Téléphérique toulousain
Biotope, qui emploie neuf personnes à l’agence de Villefranche-de-Lauragais (31), est aussi très actif dans la métropole toulousaine. Ses équipes conseillent Poma et Bouygues sur le téléphérique urbain Téléo, dont la mise en service est prévue début 2021. « Il faut installer les câbles à une période donnée en fonction des oiseaux », détaille-t-elle. Biotope intervient aussi sur l'île du Ramier, où la démolition du Parc des Expos est en cours. « Nous remettons de la nature dans la ville sur fond d’étalement urbain », résume la femme du PDG-fondateur, Frédéric Melki.
Projets reportés
Voilà pour le côté positif, car depuis mars, le groupe connaît une baisse d'activité. « Je n'ai pas de chiffre mais cela se ressent sur les devis depuis la rentrée », confie la dirigeante.
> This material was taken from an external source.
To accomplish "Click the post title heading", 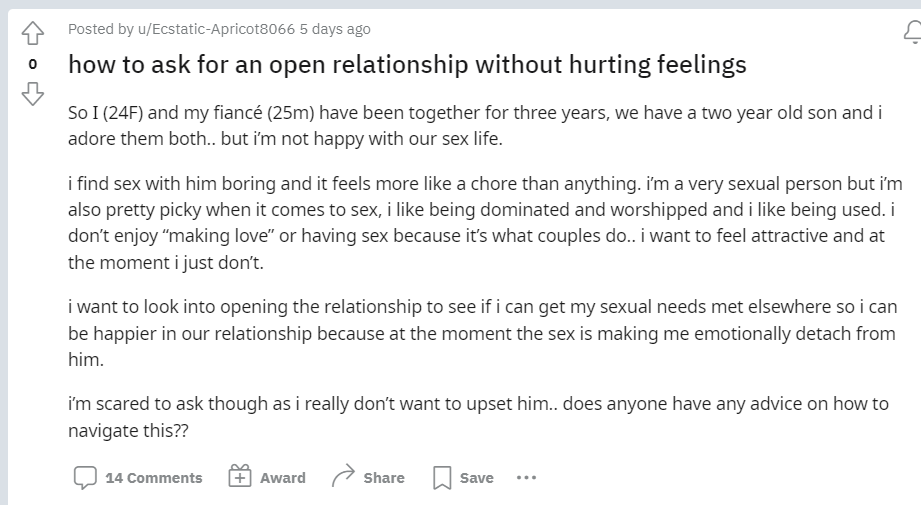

Et de rappeler : « Juste avant le confinement, nous avions retrouvé un taux de croissance de 30 % par an en moyenne, que nous n’avions pas vu depuis longtemps. A la suite de la crise financière de 2008, nous avions souffert, de 2011 à 2016. Aujourd'hui, il n'y a pas d’inquiétude car le carnet de commandes est élevé. » Problème tout de même, les projets - tout comme les salons - sont reportés, en particulier quand les clients sont des collectivités. « Des départements, hors Occitanie, tournent désormais leur action vers le social plutôt que sur l’aménagement du territoire », constate-t-elle. Résultat, ses ingénieurs et autres experts en biologie se déplacent deux fois moins.
Déplacements compliqués
Dans ses cinq filiales étrangères, du Maroc à la Chine en passant par Madagascar, les déplacements sont aussi compliqués. « Nous nous voyons au Luxembourg avec les collaborateurs de Belgique, c'est plus simple », illustre-t-elle. En France, son établissement dédié à la communication et à l'édition a sollicité le PGE et compte bien terminer l'année avec la sortie de « la Bible des champignons en Europe tempérée et Wild Life 2020, avec de belles photos de nature, que nous éditons en français », détaille Anne-Lise Melki. Côté recrutement, le groupe tient sa nouvelle DRH : Florence Doumenc, l'ex-DG des librairies Sauramps. Parmi ses premières missions, l'intégration des 20 collaborateurs à embaucher d'ici début 2021.